The title slide positioned the business issue. The problem slide focused tension. The data slide highlighted the insight. The solution slide translated features into value. The closing slide turned the discussion into a next step.

That is the core lesson of this presentation redesign case study: better slides reduce the audience’s effort. When hierarchy, layout, and business logic work together, the presentation becomes easier to understand and easier to act on.

Frequently Asked Questions (FAQ)

Q: What is included in a presentation redesign?

A: A presentation redesign usually includes improving story flow, rewriting slide headlines, reducing text, clarifying hierarchy, simplifying charts, improving layouts, and creating a consistent visual system.

Q: How is a slide makeover different from basic formatting?

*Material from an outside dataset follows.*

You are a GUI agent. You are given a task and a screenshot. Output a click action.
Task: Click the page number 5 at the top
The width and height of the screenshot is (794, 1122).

A: Basic formatting fixes surface issues such as alignment, fonts, and colors. A slide makeover also asks what the slide should communicate and whether the layout supports the business message.

Q: What makes a good before and after presentation example?

A: A good example shows specific changes: clearer headlines, fewer competing elements, stronger chart emphasis, better spacing, and a more actionable ending.

Q: Can AI help with presentation redesign?

A: Yes. AI can help restructure rough content, improve slide logic, rewrite titles, and generate more polished layouts. For business presentations, Pi is useful when teams need both professional structure and premium visual quality.